It has been decades, but I still have a distinct memory of a friend disparaging Carl Sagan. “A mile wide and an inch deep,” he said. Here, I think is part of the reason why engineers and scientists do not have an impact on public policy that is proportional to their knowledge and qualified perspectives.
Of course, many technical people are very focused on their fields and are not interested in public policy (or communications, for that matter). But I those who are not put off by equations that fill half a page usually have spouses, children and a stake in the future. If the interest is there, why does faux science work its way into bestsellers, talk shows and political speeches (not to mention “news” programs)?
Clearly, the profit motive keeps lotteries, daily astrology reports and fad diets alive. But there are a lot of fair fights where technical people could win or at least last a few rounds.
The same friend (a chemist and a rock-and-roller) also said that by the time you could afford a superior sound system, you no longer had the ears to hear its quality. Perhaps part of the answer is—faced with disdain for public communication that could derail a career—those who establish credentials and can safely participate in public discourse (without risking tenure or losing grants) find that their communications skills have attenuated though a lack of use. They don’t know how to talk to lay people about their fields, so we lose their insights.
We need their insights. In the face of climate change, genetic engineering, the complexities of healthcare and a dozen other issues, we need sane, informed voices. Having a huge chunk of the population that has rare critical thinking skills silenced is not healthy.
A natural cure for this situation is encouraging young scientists and engineers—who may not be rhetorical geniuses, but may be as good as their non-technical peers—to speak out.
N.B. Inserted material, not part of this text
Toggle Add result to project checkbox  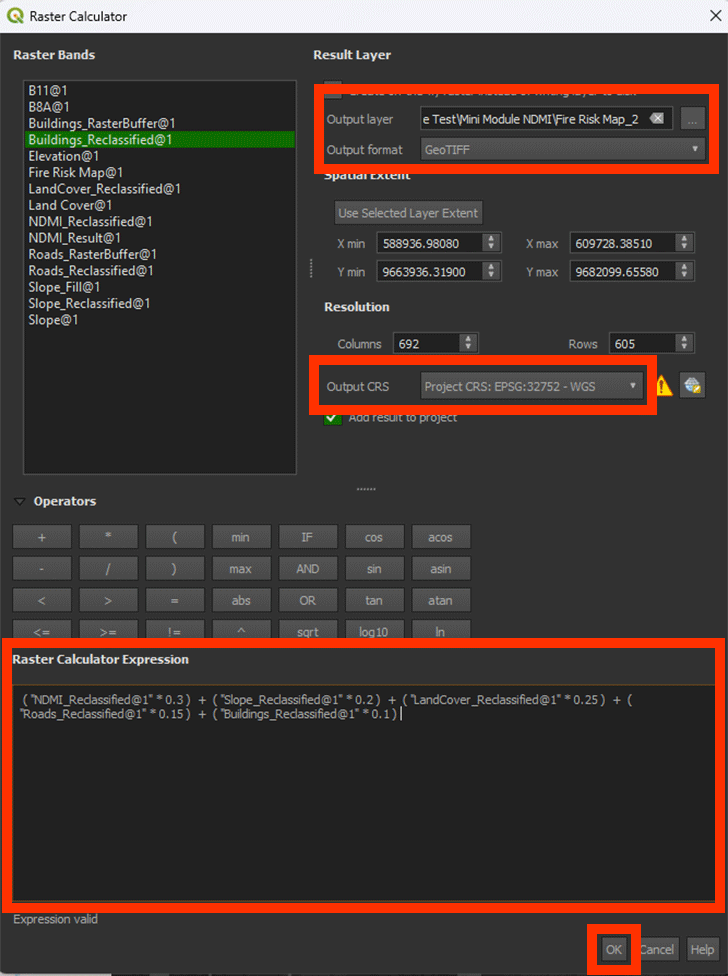[x=332, y=417]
That would mean telling the older generation to dare to imagine they might not be second-rate in their chosen fields. I’d like to think this would work, but I’m not optimistic.
More useful might be to get younger people to communicate in small ways early in their careers. Talk in high schools or blog to a limited audience. Hone the communication skills under the radar. This has a lot of appeal. I’d expect to see good result in 15 or 20 years.
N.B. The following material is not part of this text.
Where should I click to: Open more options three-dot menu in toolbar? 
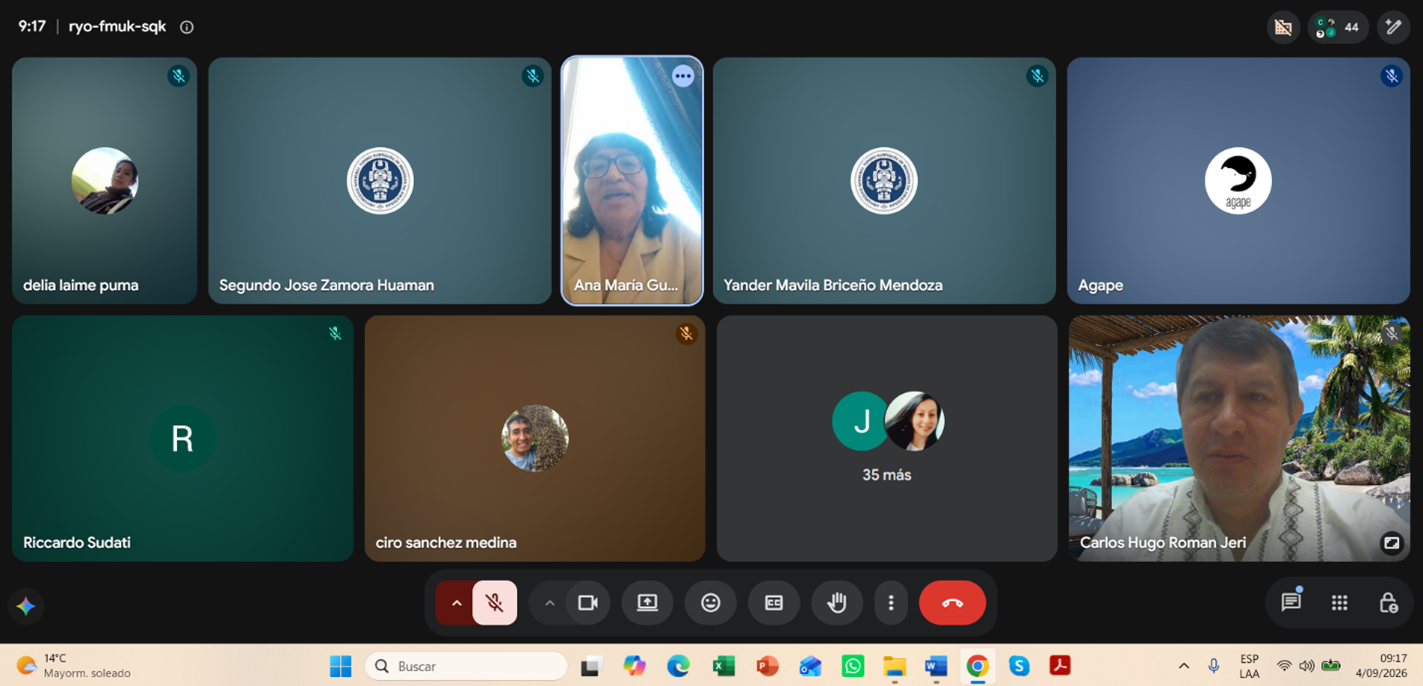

A third choice is for good scientists who are secure in their careers but lousy communicators to go out and fail. Over and over again. If they put themselves out there, withstand the humiliation, and keep trying, most will get good enough to contribute to the discourse. (They will also discover that bad communicators from other fields have no shame. Sit through a few town meetings, and it is difficult to feel bad about your communications skills.)
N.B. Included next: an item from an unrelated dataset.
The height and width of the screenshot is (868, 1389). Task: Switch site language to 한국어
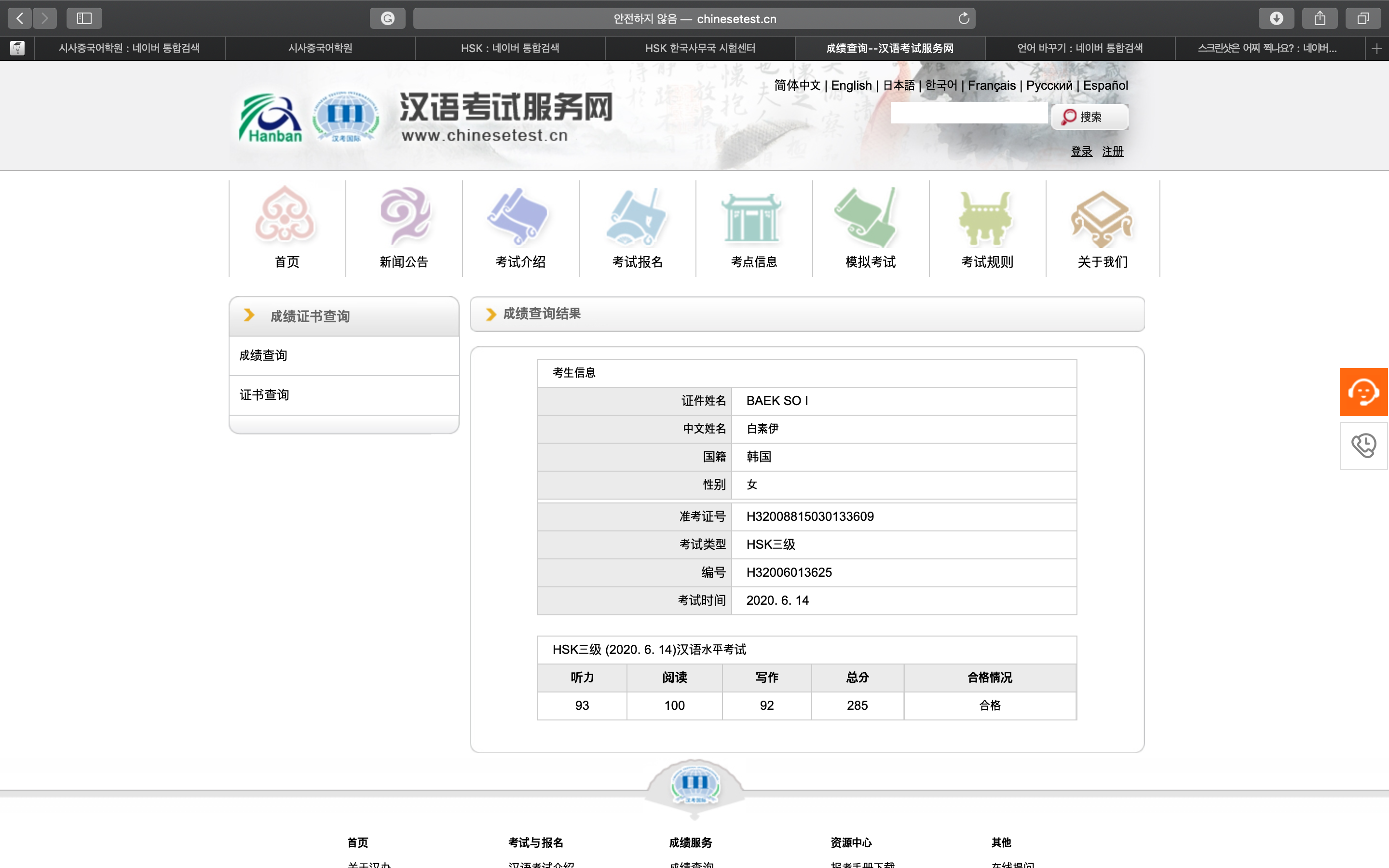point(941,85)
I think this last just might give us good results in a short enough time for our species to avoid some horrible mistakes. In addition, it might just start a change in the culture of scientists and engineers. It might make it friendlier toward those in their number who want to communicate and have careers. Perhaps some of the younger folks can then emerge in less that 15 to 20 years, and we can really get the participation of those who have vital contributions to make.